### Task statement
Give the count of lines in the records below that contain "Sort", with no other words.

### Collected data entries
--- START ---

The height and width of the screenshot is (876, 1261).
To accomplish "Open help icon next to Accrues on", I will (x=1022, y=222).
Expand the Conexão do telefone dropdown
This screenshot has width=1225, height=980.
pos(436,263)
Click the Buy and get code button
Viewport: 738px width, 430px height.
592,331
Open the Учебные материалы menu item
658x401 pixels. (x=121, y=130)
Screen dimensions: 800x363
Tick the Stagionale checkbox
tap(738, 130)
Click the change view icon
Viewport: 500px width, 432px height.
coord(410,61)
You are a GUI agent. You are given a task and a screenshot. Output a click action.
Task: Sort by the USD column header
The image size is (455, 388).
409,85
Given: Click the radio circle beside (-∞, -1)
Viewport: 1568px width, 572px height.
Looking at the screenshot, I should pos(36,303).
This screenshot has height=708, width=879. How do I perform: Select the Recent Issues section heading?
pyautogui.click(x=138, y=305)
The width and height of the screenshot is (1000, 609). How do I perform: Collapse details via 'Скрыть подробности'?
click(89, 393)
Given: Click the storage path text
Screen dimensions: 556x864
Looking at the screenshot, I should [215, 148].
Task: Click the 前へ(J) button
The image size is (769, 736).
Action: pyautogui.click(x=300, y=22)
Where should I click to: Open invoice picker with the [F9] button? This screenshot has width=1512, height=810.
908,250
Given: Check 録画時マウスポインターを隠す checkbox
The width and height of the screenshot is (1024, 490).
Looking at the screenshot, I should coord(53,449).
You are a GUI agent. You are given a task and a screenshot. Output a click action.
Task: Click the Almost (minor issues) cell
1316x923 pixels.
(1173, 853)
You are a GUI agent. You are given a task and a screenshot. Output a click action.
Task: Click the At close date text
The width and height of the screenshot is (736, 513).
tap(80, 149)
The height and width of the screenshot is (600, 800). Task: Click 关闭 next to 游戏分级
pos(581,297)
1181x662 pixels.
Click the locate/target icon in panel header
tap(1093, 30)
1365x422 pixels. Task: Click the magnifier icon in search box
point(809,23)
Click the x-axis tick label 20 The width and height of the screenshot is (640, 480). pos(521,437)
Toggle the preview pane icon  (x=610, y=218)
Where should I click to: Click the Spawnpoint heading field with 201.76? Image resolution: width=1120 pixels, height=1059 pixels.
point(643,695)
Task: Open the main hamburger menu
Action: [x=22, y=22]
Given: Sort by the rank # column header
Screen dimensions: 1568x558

--- END ---

### Task output
2